I started out by reading
Matt Asay's take on the EUPL. And I read just about every article or post to which he linked. Asay says that the GPL, for better or worse, "leaks like a sieve." I can only conclude from his statement, "I really like the way it [EUPL] closes the ASP loophole without closing off everything else, as well" that Matt dislikes at least the ASP "loophole" in the GPL.
(Disclosure: As an employee of SourceForge.net, I am dependent on an ASP model, like Google's or Yahoo's, for my livelihood.)
But I'd fall into the camp which thinks the "leakiness" of the GPL is a positive rather than a negative. In fact, I think even the GPLv2 is a bit too strict for my liking. As I understand it, when you distribute (old-school) any software which you received under a GPLv2 license,
you must license your own modifications under GPLv2. Emphasis added to stress this point - any mechanism that sets up a "you must _____" condition places an inhibition on the recipient, not a freedom.

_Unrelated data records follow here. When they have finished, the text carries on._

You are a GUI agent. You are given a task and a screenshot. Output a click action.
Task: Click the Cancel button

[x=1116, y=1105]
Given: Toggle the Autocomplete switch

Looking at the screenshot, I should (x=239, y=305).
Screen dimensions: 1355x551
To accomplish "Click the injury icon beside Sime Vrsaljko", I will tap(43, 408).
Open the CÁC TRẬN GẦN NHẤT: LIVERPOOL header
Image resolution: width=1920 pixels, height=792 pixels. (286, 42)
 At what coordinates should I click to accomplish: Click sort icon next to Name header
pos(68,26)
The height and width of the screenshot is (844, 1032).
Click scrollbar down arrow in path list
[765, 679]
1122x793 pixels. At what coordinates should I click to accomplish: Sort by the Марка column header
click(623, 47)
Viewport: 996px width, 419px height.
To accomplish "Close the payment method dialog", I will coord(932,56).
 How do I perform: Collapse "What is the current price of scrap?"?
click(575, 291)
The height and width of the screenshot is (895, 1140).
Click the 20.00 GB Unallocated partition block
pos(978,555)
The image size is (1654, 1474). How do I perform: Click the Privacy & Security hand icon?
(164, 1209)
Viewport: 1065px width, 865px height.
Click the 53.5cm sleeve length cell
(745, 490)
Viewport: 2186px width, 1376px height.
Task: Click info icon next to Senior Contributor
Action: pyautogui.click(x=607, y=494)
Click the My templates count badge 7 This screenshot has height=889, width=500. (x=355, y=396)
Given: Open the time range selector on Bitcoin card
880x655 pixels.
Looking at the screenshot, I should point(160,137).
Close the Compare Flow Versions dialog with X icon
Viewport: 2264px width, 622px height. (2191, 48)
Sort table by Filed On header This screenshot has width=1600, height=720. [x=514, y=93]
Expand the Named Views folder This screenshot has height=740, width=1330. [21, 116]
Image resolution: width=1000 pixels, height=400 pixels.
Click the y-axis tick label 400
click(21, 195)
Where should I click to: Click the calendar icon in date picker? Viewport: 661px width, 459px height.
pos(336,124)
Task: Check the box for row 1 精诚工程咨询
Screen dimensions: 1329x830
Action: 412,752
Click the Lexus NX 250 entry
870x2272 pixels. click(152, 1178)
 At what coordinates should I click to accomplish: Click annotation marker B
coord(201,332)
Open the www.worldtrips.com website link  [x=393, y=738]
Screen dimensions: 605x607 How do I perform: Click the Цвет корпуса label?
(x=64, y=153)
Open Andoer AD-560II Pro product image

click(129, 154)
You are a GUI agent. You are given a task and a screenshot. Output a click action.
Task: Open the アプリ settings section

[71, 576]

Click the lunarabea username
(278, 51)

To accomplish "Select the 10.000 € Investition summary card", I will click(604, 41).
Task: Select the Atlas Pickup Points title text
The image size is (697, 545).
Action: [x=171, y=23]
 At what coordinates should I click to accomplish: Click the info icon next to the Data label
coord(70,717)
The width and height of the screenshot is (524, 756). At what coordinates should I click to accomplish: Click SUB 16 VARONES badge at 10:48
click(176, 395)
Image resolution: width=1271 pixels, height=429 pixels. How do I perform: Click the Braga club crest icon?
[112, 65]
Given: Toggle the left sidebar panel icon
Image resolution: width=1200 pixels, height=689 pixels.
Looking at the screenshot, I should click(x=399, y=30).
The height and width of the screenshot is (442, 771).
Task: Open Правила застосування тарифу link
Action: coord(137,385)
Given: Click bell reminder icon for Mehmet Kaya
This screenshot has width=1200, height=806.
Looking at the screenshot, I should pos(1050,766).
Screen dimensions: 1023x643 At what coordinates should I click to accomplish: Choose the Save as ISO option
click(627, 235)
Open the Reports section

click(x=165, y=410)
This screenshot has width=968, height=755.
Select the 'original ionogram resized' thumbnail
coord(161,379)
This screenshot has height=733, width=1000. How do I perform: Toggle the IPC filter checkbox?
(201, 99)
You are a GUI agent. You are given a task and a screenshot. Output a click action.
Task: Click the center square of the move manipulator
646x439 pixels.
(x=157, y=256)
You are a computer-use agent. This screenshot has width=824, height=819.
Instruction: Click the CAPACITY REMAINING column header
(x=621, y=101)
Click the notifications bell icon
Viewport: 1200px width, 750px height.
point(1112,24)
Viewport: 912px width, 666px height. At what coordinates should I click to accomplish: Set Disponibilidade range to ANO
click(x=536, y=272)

Apparently, the HPL, EUPL, and GPLv3 take this same inhibition and make it even more invasive. Under these, when you "communicate" (new-school) any software which you received,
you must license all of your own modifications under the same license. The "communicate" term is defined in every license (or an equivalent principle is established) to prevent a person or corporation from using such licensed software to distrubte services (
SaaS) without releasing all their own modifications or enhancements to the software.
I'm fine with these kinds of licenses, I suppose. I just don't happen to share this kind of perspective - feeling betrayed or cheated if someone enhances my software but doesn't give their stuff back to me. IMO,
their work and labor went into those enhancements so I'm fine with them licensing
their stuff however they want. I rest easy knowing
my stuff will always be LGPL and (theoretically) usable by anyone. I'll admit this a pretty individualistic perspective. But then isn't the open-source community just made up of individuals. Why do we need someone like the EU or FSF to tell us how to feel, or what's best for ourselves?
I think the majority of people in the open-source community don't mind that Google and Yahoo (and SourceForge) modify some open-source software but don't distribute all those modifications when they "communicate" that software via their SaaS websites. Combine that with the fact that some of these extra-invasively-viral(?) licenses prevent other business models besides just the ASP one, and I can't imagine these licenses will be very popular. (Indeed, GPLv3 has already been ranted upon by more than a couple open-source supporters.)